View Single Post
Old 01-30-10 | 11:56 AM
  #93  
achoo
Senior Member
 
Joined: Dec 2009
Posts: 4,700
Likes: 5
Originally Posted by Bioflamingo
...

Maybe helmets prevent brain damage, maybe not. There's really no way to prove it either way. One thing helmets do is prevent pain. Maybe not in every crash, but in some crashes. There's an easy experiment to see the difference. Put on a helmet and hit yourself in the head with a hammer. Now take off the helmet and hit yourself again. Which hurt worse? I certainly don't think the helmet created a placebo effect.

...
Well, there's no way to PROVE the theory quantum mechanics, either. But if the theory of quantum mechanics WEREN'T true - or at least as close an approximation of reality as we could measure - the computers we're using to post and the server the posts sit on and the internet we pass the data over all wouldn't work.

There comes a time when the saw "correlation is not causation" falls apart.

It's just how statistically certain you want to be.

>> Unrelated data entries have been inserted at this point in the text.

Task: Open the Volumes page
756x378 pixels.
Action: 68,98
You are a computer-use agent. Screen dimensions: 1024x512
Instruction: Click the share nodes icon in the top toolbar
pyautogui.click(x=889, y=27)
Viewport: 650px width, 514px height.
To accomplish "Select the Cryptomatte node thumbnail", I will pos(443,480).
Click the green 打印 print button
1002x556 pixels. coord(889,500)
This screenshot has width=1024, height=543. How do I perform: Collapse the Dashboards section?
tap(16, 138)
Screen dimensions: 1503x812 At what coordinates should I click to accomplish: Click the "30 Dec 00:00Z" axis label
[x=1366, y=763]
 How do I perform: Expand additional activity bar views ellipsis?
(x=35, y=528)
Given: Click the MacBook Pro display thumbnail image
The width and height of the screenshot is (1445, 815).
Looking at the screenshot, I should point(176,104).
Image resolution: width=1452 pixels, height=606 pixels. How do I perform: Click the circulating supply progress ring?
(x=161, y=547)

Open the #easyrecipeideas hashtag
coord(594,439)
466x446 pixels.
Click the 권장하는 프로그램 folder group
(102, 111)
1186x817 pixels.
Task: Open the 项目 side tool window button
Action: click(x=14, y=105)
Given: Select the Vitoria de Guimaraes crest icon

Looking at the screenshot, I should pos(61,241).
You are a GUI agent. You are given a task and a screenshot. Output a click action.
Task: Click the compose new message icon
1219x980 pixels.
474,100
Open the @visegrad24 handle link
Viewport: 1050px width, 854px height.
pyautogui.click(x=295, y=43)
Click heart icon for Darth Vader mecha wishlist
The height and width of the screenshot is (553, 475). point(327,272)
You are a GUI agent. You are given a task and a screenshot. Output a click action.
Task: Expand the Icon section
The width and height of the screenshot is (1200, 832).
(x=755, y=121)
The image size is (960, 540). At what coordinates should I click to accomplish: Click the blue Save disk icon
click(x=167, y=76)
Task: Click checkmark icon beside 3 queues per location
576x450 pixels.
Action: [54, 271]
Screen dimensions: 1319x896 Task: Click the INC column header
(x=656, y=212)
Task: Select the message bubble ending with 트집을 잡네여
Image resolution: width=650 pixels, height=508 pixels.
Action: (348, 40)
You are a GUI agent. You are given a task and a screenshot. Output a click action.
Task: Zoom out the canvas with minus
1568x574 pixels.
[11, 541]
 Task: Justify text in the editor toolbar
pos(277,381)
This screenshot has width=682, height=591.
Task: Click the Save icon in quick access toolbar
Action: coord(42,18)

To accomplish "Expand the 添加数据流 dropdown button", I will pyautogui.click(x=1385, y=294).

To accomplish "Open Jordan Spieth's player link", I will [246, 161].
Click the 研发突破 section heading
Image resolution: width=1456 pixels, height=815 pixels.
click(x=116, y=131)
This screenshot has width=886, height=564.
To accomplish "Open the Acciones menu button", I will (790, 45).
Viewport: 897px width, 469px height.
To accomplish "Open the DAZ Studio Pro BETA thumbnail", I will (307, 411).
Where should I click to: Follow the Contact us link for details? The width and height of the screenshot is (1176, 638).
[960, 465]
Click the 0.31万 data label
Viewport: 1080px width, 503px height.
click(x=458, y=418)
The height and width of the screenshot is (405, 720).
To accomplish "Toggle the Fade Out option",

The plot I posted earlier shows seven studies all showing helmet use signficantly decreases head injuries at a 95% confidence level. Now, those studies used different data and different methodologies, so the exact level of independence would be quite difficult to determine, but if those studies are all completely independent and could all be characterized as supporting the proposition "bike helmets reduce the chance of head injury" (and I argue that's EXACTLY what they do) you can come to the conclusion that there's a 99.9999999% chance that those studies "prove" the propostion that "bike helmets help prevent head injury".

Admittedly, that's not your specific statement regarding BRAIN injury, but it's pretty close, and it's hard to argue preventing head injuries in general won't prevent brain injuries specifically.

That's pretty doggone high - I'd say your odds of winning a few millions dollars in any lottery are much higher than the chances that bike helmets in fact provide no protection from head injury.

And guess what? Those seven studies that make up that chart aren't the only ones that conclude to a very high degree of certainty that bike helmets do indeed help prevent injury.

Of course, that doesn't mean mandatory helmet laws are acceptable. That's ANOTHER argument. But one that shouldn't be made based on junk science and an utter failure of logic. That just make MHL opponents look ridiculous.